The pressing need for specific new talent is complicated by cost-cutting layoffs, and many health care organizations are left to asking themselves, “How can we keep layoffs from hurting our ability to attract, hire, and retain the right talent in the future?”
In an ever-changing work environment like health care, an outplacement offering can be the best approach. Around 74% of HR professionals cite a company’s reputation as critical for successful recruiting. Layoffs can have a tremendous impact on company reputation, so how these labor cuts are handled today may affect your ability to hire tomorrow.
Reassuring employees that they’ll be receiving help through a career transition, if the time comes, can go a long way toward reducing the uncertainty that arises due to workforce reductions. Employees that exit–as well as those that remain–are less likely to criticize or damage a hospital’s reputation if they feel they’re being treated with respect and courtesy during a layoff.
Transition assistance like outplacement or redeployment programs should be top of mind for any hospital recruiter given the recent trend in cost-cutting layoffs and talent shortages.
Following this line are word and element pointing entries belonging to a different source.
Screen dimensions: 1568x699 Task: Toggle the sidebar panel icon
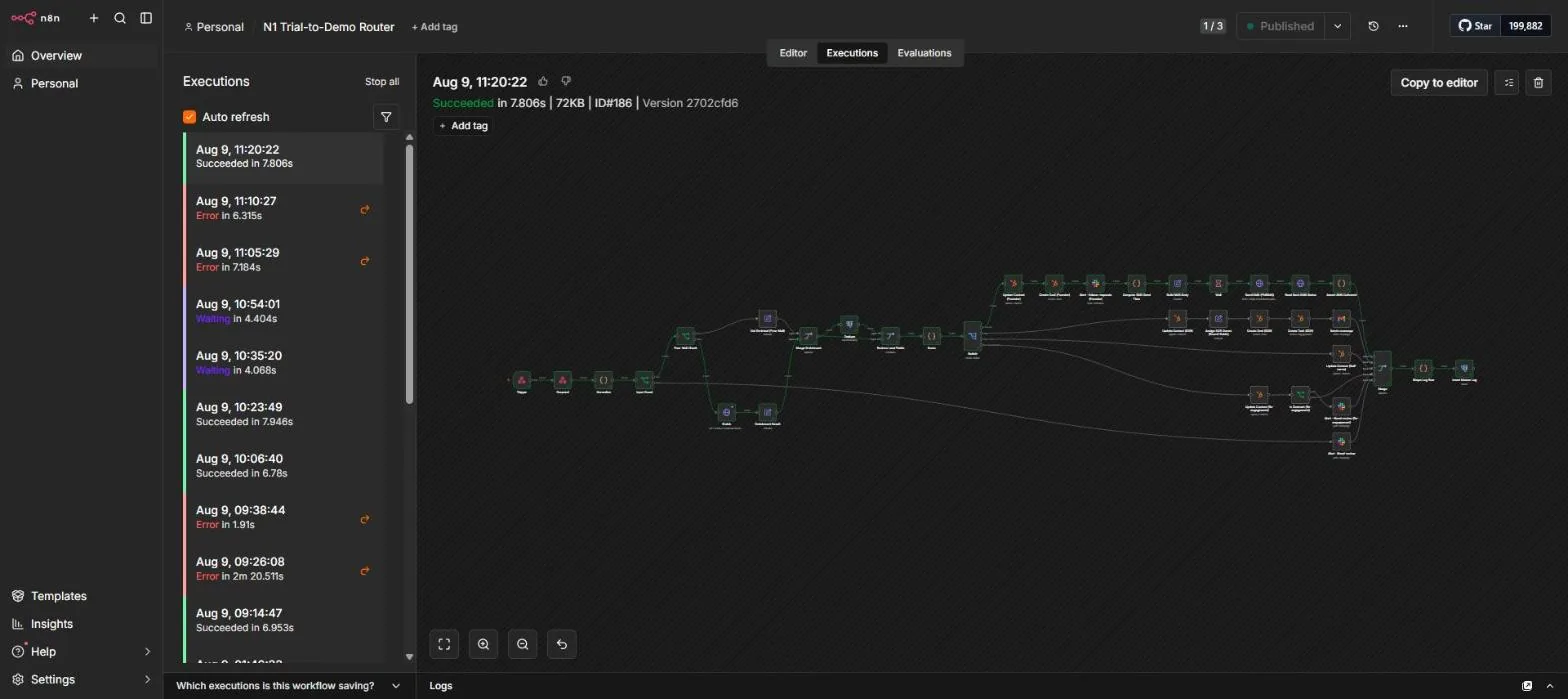(x=146, y=18)
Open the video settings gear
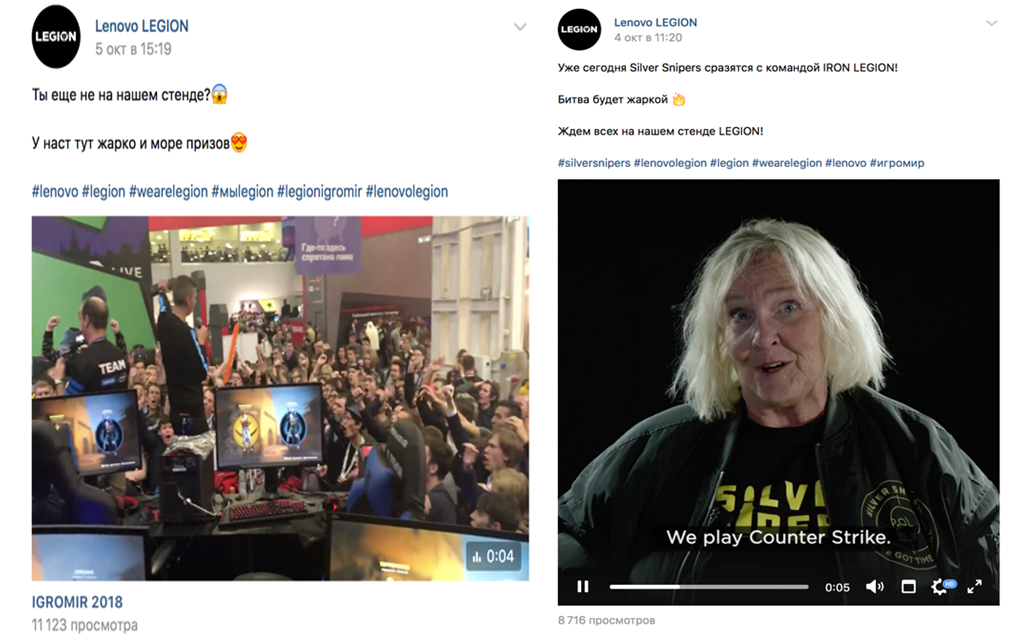1013x636 pixels. (x=939, y=587)
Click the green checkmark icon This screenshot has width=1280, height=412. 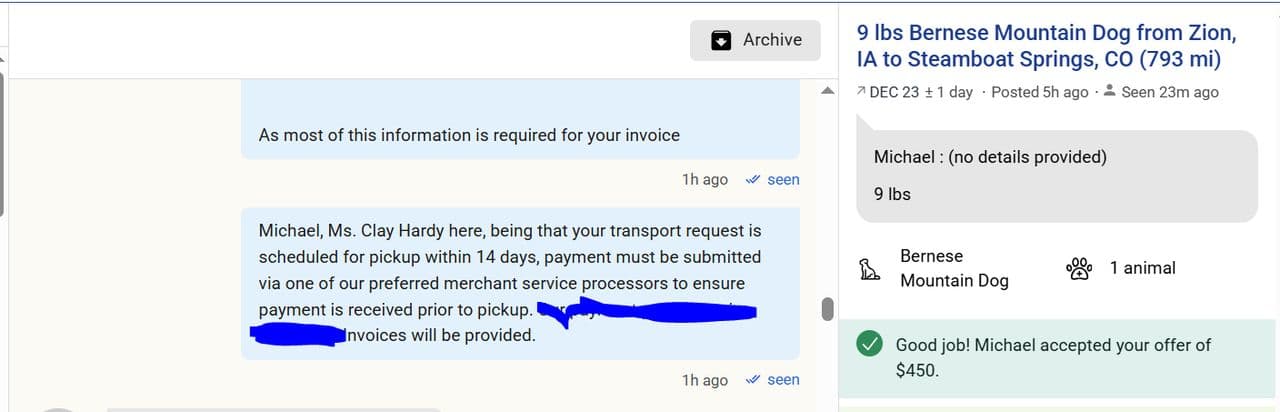pos(869,345)
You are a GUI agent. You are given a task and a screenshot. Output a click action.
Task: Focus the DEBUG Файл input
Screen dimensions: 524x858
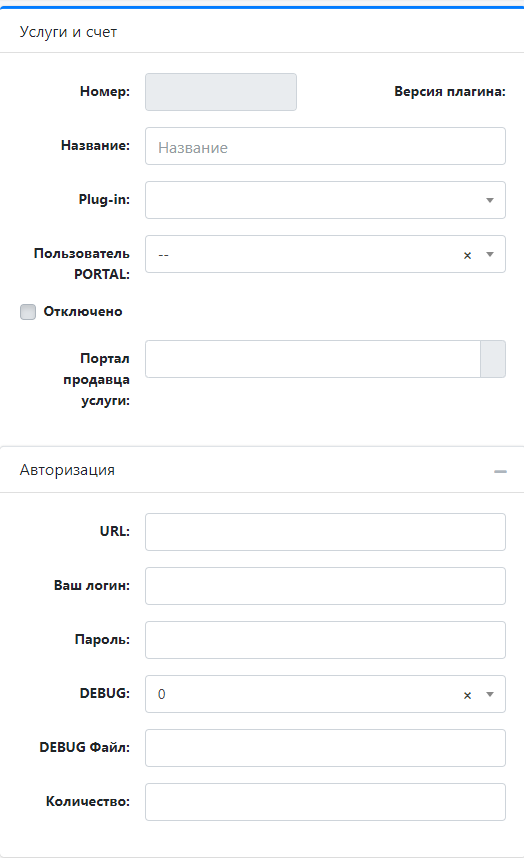[x=325, y=748]
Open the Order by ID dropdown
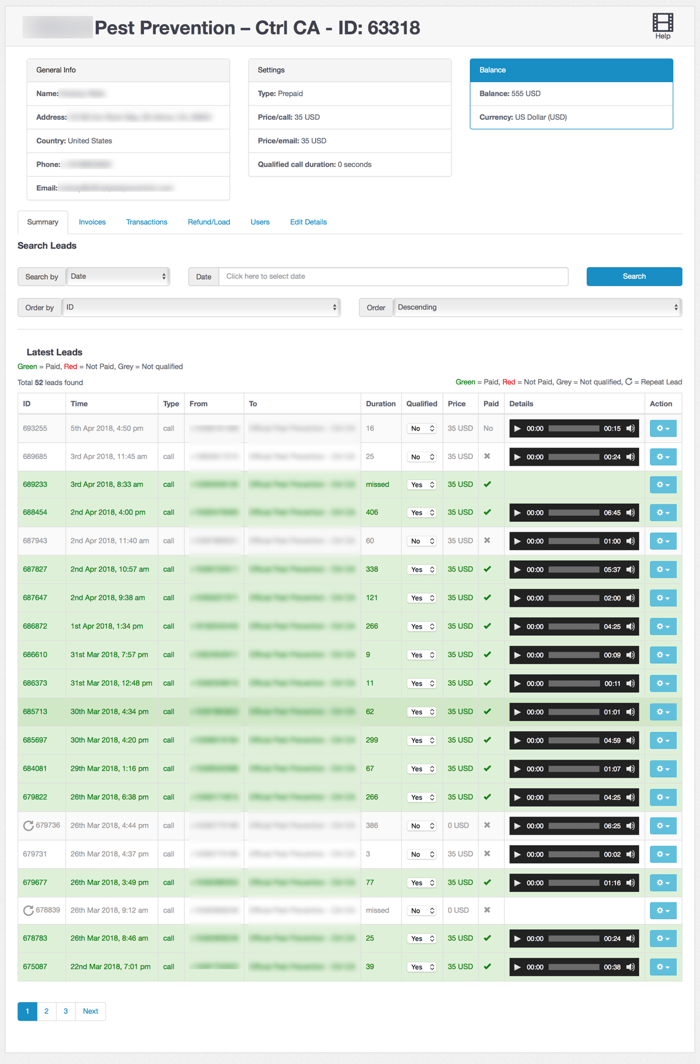The image size is (700, 1064). coord(200,307)
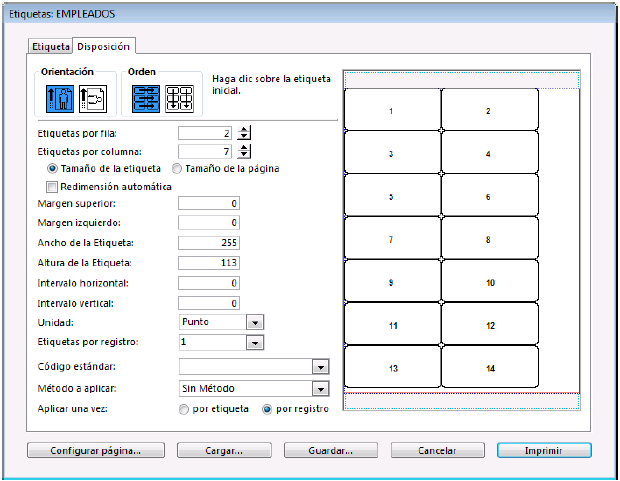Select Tamaño de la etiqueta option
Image resolution: width=620 pixels, height=481 pixels.
pyautogui.click(x=53, y=168)
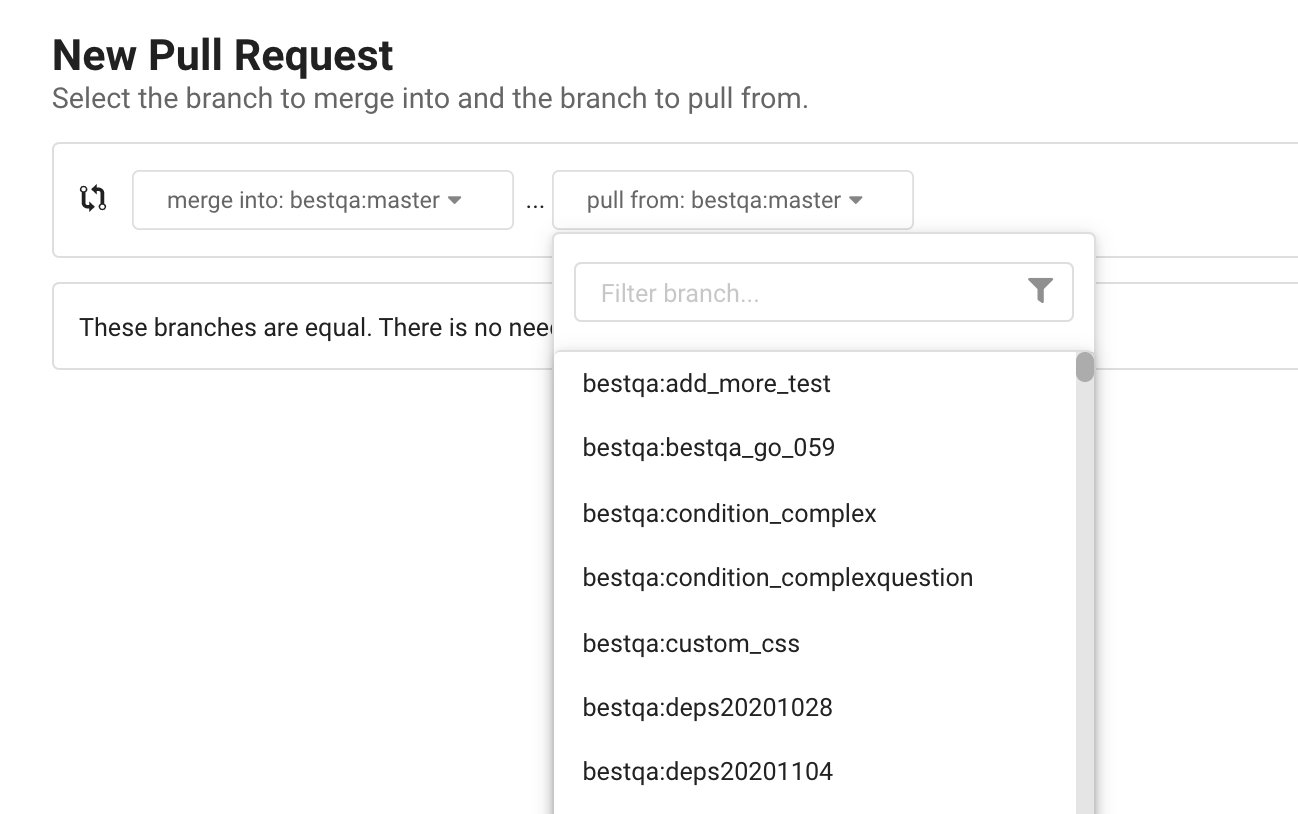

A proactive approach to managing workforce reductions can be critical to securing the best talent moving forward. (Keep in mind that more than 80 percent of health care employers provide transition assistance. If you aren’t offering this to potential employees, they will look for it somewhere else).
Handling layoffs well will affect your ability to hire in the future, so be proactive today to ensure the wellbeing of your hospital or health care system tomorrow.